Emily Brontë rocked the Victorians’ world with her cast of characters on the wuthering Yorkshire moors. The reticent, strong-willed preacher’s daughter created a masterwork that has no equal in literature. Published in 1847, Wuthering Heights stands alone in the pantheon of immortal novels with its unflinching view of human nature at its most extreme. To view this unique book as simply a love story is to overlook the remarkable accomplishment that a supposedly unworldly author achieved. Yes, it’s a love story, but one at its most primordial and complex. This is no pretty, romantic view of everlasting love. This is savage, unrelenting passion meshed with pain. Raw, violent and beautiful as the moors themselves...that untamed tract of wilderness, home to sheep, lapwings, grouse, rock, bog and heather. Cathy and Heathcliff, the incendiary core around which the entire novel revolves, are the human (and possibly, inhuman) manifestations of the elements. “My love for Heathcliff resembles the eternal rocks beneath–a source of little visible delight, but necessary.”
Two families figure prominently in the book. The Earnshaws of the Heights and the representatives of “civilized” behavior, the Lintons of Thrushcross Grange. In contrast to the wild, exposed location of Wuthering Heights, the Grange is set in a cultivated park sheltered from the storms that the Heights is constantly prey to. This pronounced difference between locations mirrors the glaring personality differences between the residents of the Heights (Cathy, Heathcliff, Hindley Earnshaw) and the gentry of the Grange (Edgar and his sister, Isabella). Edgar’s proposal of marriage to Catherine Earnshaw is the catalyst for a juggernaut of disasters that consume all of the principal characters.
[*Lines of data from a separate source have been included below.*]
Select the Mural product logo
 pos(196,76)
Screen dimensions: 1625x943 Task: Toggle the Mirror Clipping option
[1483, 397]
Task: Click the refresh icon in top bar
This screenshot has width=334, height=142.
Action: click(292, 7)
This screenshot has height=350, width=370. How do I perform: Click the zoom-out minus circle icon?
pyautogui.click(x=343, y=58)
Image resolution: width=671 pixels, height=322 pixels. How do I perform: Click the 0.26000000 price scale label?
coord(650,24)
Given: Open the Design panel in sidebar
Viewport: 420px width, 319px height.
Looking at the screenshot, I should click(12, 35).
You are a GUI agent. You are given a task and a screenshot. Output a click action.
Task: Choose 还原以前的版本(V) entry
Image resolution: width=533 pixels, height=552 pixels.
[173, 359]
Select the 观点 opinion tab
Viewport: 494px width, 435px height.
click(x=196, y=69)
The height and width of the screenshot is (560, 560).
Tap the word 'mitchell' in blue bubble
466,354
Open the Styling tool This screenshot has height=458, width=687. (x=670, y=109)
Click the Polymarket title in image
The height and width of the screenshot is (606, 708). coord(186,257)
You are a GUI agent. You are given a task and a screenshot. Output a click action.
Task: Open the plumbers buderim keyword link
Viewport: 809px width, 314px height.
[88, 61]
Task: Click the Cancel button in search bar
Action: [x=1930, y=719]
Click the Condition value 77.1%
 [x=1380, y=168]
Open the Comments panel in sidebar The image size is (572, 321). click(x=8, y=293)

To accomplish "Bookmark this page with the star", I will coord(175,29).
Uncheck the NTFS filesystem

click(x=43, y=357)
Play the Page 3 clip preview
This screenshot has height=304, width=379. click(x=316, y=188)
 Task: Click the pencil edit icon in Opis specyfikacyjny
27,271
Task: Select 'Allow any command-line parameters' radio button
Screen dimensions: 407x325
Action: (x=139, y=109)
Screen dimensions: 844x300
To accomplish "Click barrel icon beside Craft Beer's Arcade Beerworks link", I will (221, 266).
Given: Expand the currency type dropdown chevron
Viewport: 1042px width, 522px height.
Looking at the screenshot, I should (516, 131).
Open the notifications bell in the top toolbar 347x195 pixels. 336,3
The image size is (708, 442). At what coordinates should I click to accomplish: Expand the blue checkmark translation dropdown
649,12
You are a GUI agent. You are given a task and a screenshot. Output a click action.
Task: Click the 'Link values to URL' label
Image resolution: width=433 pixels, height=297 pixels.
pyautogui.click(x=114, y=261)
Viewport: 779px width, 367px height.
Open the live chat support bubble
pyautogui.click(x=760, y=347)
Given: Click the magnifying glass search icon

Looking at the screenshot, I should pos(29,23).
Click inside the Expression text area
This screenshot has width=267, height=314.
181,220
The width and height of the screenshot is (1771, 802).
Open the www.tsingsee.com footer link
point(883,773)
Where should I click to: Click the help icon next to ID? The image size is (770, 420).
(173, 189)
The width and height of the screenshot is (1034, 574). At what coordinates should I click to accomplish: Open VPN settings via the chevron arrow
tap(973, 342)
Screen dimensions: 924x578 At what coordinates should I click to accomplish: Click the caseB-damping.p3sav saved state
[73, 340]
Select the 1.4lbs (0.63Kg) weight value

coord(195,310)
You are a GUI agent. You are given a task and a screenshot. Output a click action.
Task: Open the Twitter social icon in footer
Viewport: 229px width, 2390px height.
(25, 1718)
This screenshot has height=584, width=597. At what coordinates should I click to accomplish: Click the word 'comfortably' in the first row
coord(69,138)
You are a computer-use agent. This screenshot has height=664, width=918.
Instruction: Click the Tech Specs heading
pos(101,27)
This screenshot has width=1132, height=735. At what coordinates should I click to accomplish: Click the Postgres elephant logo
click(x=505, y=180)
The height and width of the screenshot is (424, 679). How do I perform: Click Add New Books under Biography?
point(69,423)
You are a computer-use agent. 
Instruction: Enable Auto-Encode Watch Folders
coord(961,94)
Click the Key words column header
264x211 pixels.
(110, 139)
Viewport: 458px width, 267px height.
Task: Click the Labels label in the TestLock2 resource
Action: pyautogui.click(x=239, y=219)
The second generation, Cathy Linton (daughter of Catherine and Edgar), Linton Heathcliff (son of Heathcliff and Isabella) and Hareton Earnshaw (son of Hindley, Cathy’s brother) are swept into the ensuing maelstrøm with only Cathy and Hareton surviving and thriving. The story is recounted by multiple narrators (primarily Nelly Dean, the housekeeper and Mr. Lockwood, the new tenant at the Grange) in a series of flashbacks that deftly peel back the outer layers of the story to expose its wild heart. Wuthering Heights is a genius work of craft and passion, blending the supernatural with the down-to-earth, the base with the sublime. Heathcliff, the orphan whom Cathy’s father took a strange liking, became the whipping boy for a jealous Hindley and a soulmate for Cathy. In turn, Heathcliff became tormentor of Hindley’s son, Cathy’s daughter (whose birth brought her mother’s life to an end) and even his own son, Linton, who is a pale, carping shadow of Edgar. Taking revenge upon the Lintons for taking Cathy, Heathcliff deceives Isabella into thinking that he loves her. Once married, he brings her to the Heights, debases and terrorizes her. Hindley, now a hopeless alcoholic after the premature death of his wife, Frances, is equally baited and tortured. Maddened by events he has no control over, Heathcliff becomes and exists in the nightmare from which there is no waking.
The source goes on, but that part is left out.